Threatened BA strike spells trouble for Brown
LONDON (Reuters) - The Unite labour union asked British Airways on Tuesday to return to talks to try to avert a planned cabin crew strike that is causing a pre-election headache for Prime Minister Gordon Brown.
The Labour Party is trailing the Conservatives in the opinion polls before an election expected on May 6, and a strike that would disrupt Easter holiday plans for thousands of families is the last thing Brown needs.
He has called the plan "unjustified and deplorable," urging BA and Unite to resume talks.
Unite is Labour's main financial backer, and the Conservatives have seized on the threatened strike to mount a full-scale attack on what they present as left-wing union bosses' stranglehold on a party dependent on their cash.

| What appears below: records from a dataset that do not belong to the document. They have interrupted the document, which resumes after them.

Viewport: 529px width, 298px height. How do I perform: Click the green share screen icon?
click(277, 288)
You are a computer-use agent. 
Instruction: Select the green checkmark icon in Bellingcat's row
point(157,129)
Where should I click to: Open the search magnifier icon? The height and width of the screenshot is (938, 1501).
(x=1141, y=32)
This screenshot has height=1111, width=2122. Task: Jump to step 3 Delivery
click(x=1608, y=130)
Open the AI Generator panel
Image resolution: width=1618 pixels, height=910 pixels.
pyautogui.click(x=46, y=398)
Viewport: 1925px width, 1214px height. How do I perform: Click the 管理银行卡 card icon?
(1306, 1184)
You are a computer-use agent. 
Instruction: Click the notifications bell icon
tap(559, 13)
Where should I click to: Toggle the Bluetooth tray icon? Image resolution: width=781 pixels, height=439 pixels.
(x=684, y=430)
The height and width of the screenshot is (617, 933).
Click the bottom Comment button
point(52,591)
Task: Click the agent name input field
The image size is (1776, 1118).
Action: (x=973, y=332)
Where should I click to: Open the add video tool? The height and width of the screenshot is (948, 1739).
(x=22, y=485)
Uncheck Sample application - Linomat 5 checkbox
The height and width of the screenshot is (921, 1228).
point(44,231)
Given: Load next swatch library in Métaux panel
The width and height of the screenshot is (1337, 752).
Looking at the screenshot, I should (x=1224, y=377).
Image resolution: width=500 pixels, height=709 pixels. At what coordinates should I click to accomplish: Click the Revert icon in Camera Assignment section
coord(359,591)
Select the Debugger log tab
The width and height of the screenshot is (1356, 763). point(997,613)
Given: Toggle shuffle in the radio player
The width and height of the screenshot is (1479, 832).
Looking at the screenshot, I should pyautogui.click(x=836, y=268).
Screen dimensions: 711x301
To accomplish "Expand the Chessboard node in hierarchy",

"BA needs this strike like a hole in the head," said Theresa Villiers, the Conservative transport chief.
"Labour's paymasters at Unite are determined to wind the clock back to the 1970s, when strikes brought this country to a standstill," she told a news conference.
Most BA cabin crew plan a three-day strike starting on Saturday, followed by a four-day walkout from March 27.
Unite's call to strike resulted in BA withdrawing an offer made to staff on some of the disputed points, including re-installing some crew positions that had been slated for cuts.
A Unite boss said on Tuesday the company should bring back the offer it had withdrawn.
"What we need to do is put the offer on the table, let's get 100 percent of these flights flying and get serious negotiations off the ground again and I make that offer publicly," the union's Joint General Secretary Tony Woodley told BBC Radio 4.
A BA spokesman dismissed Woodley's comments, saying Unite had already rejected the management offer three times.
"The union has been threatening strikes at British Airways for months. Our business is being continually damaged by uncertainty, and Unite is now seeking to create more.
"We have a business to run and customers who want to be flown to their destinations," the spokesman said.
Regardless of whether or not talks resume between BA and Unite, the Conservatives are determined to broaden the issue into a vitriolic attack on Labour's links with unions.
They launched a billboard campaign entitled "Cash Gordon," featuring a picture of the prime minister clutching a fistful of bank notes behind his back.
"Unite are funding Brown's election campaign. What will he give them in return?" the billboards read.
The Conservatives have faced uncomfortable questions on their own funding since one of their biggest donors, millionaire businessman Michael Ashcroft, revealed on March 1 he was not based in Britain for tax purposes.